First published on 19th May 2014
A detailed description of the mechanism of C–H hydroxylation by Rieske non-heme iron dioxygenases remains elusive, as the nature of the oxidizing species is not definitively known. DFT calculations on cluster models of nitrobenzene 1,2-dioxygenase were done to explore possible mechanisms arising from oxidation by either the experimentally observed FeIII–OOH complex or the putative high-valent HO–FeVO intermediate formed through a heterolytic O–O bond cleavage. Hydrogen abstraction by HO–FeVO, followed by oxygen rebound, was found to be consistent with experimental studies. The findings from the quantum mechanical cluster approach were verified by accounting for the effect of the protein environment on transition state geometries and reaction barriers through ONIOM calculations.
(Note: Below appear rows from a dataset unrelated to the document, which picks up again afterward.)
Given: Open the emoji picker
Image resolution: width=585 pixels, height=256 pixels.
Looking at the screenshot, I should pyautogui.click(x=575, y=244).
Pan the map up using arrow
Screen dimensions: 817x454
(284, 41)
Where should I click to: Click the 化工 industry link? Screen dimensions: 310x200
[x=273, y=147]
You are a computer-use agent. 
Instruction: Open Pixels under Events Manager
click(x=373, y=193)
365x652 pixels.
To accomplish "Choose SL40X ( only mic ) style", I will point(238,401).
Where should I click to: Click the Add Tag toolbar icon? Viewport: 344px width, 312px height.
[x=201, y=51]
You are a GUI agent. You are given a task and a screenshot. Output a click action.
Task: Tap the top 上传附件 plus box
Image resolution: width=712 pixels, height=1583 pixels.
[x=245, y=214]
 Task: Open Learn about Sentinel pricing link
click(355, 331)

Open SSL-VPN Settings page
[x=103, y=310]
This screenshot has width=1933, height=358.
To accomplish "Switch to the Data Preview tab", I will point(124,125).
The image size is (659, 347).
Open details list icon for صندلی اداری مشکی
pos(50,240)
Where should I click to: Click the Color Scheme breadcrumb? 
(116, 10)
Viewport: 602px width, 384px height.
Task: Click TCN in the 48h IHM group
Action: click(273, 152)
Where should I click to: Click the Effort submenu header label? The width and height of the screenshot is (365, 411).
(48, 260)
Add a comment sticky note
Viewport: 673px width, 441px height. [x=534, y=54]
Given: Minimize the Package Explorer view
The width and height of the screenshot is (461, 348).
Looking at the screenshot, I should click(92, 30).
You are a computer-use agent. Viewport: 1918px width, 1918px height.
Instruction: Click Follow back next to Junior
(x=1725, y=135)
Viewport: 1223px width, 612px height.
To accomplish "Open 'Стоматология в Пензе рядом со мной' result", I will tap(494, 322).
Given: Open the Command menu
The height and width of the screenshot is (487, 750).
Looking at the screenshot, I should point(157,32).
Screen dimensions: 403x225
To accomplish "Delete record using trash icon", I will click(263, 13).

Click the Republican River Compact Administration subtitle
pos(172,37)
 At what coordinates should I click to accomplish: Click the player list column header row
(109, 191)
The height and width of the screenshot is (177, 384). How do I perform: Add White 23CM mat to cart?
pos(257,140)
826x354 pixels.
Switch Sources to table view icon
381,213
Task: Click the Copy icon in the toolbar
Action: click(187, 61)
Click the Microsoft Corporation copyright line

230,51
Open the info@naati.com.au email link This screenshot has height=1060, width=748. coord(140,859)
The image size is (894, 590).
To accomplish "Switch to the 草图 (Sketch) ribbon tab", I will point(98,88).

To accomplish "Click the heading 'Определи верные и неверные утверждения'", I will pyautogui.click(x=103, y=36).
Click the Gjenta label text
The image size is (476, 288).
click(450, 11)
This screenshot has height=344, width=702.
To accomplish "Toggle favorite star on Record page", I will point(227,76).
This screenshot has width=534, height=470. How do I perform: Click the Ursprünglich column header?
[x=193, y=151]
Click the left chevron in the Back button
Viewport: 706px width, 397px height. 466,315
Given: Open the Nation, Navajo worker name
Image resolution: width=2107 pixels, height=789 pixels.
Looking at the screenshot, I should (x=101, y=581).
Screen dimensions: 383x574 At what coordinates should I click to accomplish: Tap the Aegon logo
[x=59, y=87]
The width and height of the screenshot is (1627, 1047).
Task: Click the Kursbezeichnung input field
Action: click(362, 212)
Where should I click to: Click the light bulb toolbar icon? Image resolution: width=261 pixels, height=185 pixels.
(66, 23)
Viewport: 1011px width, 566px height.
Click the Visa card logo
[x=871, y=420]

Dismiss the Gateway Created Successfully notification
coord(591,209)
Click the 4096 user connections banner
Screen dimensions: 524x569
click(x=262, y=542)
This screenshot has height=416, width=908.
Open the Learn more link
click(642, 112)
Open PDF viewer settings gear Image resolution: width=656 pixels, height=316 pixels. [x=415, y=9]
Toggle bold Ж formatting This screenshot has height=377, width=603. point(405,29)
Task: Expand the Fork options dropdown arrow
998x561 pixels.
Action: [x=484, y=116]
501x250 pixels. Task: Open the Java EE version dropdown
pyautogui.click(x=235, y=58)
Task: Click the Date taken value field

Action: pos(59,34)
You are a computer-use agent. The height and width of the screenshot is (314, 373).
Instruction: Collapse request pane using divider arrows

A ferric (hydro)peroxo complex is believed to be a key reaction intermediate based on extensive studies on naphthalene 1,2-dioxygenase (NDO), including crystallographic data,9 single turnover10 and peroxide shunt experiments,11 and theoretical calculations.12 However, there is no consensus on whether this species reacts directly with the substrate or initially undergoes O–O bond cleavage to form a high-valent iron–oxo intermediate. It was recently found that a high-spin (S = 5/2) biomimetic complex, [FeIII(OOH)(TMC)]2+ [TMC = 1,4,8,11-tetramethyl-1,4,8,11-tetraazacyclotetradecane], is capable of C–H hydroxylation of alkylaromatics.13 The low-spin (S = 1/2) FeIII–OOH intermediate of the non-heme antitumor drug bleomycin (activated BLM) is also believed to initiate DNA cleavage by directly abstracting hydrogen.14 In both cases, O–O bond cleavage prior to H abstraction was found to have a higher activation energy.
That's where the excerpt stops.